25 Comments
User's avatar
Daniel Nest's avatar

You did it again.

I propose a new tagline for your Substack: "Everything you thought was simple is actually much more complex when you start to think about it"

(On second thought, that tagline sucks. Forget I ever said anything.)

But thanks to this post, I can now sound smart when I tell my poker buddies that Texas Hold 'Em is really all about minimizing information entropy while maximizing your bets.

At which point I will no longer have any poker buddies.

Expand full comment
Suzi Travis's avatar

Hilarious! As always. I'm stealing that tagline, btw.
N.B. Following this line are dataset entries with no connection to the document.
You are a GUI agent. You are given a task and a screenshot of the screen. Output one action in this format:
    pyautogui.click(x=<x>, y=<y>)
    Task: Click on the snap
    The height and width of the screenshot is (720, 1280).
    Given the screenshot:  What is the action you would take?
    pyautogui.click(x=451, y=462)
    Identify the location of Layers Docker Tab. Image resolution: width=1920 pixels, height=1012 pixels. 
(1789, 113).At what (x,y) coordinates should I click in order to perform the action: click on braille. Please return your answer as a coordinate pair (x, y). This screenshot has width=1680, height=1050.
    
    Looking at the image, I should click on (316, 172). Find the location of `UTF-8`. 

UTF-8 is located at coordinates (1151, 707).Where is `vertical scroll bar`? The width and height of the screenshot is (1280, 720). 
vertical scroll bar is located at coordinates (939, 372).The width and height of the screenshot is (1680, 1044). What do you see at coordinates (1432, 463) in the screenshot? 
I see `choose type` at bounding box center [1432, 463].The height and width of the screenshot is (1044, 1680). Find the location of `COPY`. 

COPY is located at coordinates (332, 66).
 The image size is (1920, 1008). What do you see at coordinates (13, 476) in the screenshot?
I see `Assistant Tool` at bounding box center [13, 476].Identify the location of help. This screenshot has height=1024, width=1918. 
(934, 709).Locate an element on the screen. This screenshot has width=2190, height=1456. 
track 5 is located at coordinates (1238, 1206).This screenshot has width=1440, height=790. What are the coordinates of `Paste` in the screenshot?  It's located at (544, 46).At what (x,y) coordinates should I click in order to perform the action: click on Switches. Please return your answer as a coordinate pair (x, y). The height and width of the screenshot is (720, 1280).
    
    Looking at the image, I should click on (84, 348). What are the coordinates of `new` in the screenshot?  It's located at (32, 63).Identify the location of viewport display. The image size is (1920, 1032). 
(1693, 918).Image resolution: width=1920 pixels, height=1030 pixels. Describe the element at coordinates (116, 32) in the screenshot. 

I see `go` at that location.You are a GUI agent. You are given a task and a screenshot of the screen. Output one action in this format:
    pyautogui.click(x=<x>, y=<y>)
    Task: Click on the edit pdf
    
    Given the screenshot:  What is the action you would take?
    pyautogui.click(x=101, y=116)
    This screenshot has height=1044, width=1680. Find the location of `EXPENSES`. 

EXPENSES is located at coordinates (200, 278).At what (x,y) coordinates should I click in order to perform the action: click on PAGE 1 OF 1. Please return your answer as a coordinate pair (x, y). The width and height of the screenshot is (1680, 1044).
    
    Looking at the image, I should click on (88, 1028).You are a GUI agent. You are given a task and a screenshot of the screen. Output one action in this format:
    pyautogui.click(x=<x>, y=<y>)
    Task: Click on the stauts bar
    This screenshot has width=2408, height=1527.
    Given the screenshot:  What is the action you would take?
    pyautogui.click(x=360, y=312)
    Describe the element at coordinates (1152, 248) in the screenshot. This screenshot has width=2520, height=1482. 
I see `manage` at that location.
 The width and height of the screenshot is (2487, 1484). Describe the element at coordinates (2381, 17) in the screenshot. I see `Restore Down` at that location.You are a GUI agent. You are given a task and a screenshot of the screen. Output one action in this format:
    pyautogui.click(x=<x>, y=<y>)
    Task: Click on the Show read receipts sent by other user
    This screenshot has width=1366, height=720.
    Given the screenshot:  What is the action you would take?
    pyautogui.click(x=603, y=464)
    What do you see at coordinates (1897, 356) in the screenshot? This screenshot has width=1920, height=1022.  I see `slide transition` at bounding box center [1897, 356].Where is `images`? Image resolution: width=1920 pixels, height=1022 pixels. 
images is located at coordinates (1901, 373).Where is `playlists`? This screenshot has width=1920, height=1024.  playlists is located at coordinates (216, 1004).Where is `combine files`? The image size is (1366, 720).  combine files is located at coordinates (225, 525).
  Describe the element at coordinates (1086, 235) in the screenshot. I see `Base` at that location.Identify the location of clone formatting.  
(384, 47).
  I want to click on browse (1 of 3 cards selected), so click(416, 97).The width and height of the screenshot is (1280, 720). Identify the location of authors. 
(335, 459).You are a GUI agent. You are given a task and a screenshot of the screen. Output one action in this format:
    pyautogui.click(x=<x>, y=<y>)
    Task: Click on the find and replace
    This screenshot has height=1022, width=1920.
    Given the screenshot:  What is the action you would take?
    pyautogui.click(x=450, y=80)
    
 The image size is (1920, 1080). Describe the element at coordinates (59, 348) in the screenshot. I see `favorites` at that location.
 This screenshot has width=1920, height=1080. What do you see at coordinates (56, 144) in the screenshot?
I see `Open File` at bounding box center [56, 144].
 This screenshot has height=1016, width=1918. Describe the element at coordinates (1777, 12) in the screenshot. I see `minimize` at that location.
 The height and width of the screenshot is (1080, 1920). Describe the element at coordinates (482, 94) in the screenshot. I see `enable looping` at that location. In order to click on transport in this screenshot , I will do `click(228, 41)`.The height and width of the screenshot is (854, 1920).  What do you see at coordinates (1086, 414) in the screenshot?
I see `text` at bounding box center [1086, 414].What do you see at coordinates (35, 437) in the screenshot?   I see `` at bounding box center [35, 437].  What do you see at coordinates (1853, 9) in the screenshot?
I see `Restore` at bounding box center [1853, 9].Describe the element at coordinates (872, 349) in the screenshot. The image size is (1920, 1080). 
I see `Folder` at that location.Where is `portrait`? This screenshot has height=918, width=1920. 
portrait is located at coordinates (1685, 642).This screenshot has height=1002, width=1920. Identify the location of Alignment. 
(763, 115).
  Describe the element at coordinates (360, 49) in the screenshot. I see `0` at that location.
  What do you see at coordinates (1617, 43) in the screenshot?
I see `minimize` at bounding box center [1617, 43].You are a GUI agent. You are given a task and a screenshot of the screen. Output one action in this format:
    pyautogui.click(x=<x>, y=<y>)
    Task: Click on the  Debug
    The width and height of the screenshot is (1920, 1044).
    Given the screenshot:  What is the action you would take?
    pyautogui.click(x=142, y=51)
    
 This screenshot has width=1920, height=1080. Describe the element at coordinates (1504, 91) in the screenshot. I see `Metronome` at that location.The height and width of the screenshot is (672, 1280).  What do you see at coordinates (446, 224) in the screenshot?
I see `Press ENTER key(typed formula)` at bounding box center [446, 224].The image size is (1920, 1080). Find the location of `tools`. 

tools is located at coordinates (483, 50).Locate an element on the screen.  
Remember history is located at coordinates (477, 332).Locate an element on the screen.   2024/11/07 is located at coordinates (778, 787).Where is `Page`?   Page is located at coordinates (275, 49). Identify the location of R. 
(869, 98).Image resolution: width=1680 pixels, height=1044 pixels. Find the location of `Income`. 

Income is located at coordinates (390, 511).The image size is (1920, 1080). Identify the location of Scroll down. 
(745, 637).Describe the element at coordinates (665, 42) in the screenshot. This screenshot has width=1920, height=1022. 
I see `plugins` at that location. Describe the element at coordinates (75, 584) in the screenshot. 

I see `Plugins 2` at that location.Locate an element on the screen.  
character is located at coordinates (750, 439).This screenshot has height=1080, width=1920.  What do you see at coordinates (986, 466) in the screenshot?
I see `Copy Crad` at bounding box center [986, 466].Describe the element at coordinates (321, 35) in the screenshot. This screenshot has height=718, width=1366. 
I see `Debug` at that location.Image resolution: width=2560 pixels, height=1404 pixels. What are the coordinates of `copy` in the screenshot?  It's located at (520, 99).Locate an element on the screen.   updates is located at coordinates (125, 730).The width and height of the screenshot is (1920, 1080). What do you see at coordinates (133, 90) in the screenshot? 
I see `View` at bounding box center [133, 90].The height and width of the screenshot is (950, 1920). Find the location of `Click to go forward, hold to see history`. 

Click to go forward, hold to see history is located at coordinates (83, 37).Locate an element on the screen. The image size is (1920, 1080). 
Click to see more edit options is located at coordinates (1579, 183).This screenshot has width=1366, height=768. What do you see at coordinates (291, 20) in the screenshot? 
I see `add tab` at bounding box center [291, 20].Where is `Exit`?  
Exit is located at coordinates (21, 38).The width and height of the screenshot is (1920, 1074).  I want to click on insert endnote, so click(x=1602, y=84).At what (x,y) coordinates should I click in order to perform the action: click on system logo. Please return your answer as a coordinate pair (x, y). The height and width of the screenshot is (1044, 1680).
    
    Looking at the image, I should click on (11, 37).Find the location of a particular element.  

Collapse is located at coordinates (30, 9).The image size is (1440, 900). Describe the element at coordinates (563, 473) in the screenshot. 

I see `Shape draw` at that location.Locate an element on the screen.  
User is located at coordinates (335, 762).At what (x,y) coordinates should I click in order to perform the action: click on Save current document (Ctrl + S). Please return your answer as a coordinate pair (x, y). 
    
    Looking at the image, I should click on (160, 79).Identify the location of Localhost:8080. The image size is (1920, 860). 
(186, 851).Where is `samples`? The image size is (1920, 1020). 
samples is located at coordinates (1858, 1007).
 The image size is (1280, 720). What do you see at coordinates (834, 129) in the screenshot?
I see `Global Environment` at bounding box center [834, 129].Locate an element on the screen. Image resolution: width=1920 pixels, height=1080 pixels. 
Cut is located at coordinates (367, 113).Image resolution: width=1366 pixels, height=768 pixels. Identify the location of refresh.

But I'm changing two words... "Everything you thought was boring is actually much more interesting when you start to think about it"

Expand full comment
Alejandro Piad Morffis's avatar

Brilliant presentation, as usual!

Just want to add there's an equivalent interpretation for information being quantified as the neg log of the probability of the event: it gives you the minimum size (in bits) of a message encoding the outcome of that event, in a hypothetical language if which receiver and transmitter have the same knowledge except for that outcome. This had of course very practical implications in the design of Internet communication protocols: it gives us, for example, the optimal compression rate we can expect for any given piece of data, the size the redundancy payload needs to be to be able to recover from different types of errors.

But it also has a rather profound meaning in computational complexity, it gives a way to talk about the optimal program for any given problem, e.g., the smallest Turing machine that can decide if an arbitrary string is a solution to the problem or not. And this, in turn, has profound implications in machine learning and AI, as it speaks about inherent limitations of learning algorithms.

Expand full comment
Suzi Travis's avatar

Ah! Brilliant. Thank you. Is this Kolmogorov’s information theory? or similar to?

Expand full comment
Alejandro Piad Morffis's avatar

Yes! Part of it at least.

Expand full comment
Arturo Macias's avatar

This has been inspiring. Only an obvious observation. Unlike weight or volume, information is not a characteristic of reality, but of our relation to it. I have an information set, you have other. It is difficult to understand how information can be the basis of consciousness, because that is intrinsic.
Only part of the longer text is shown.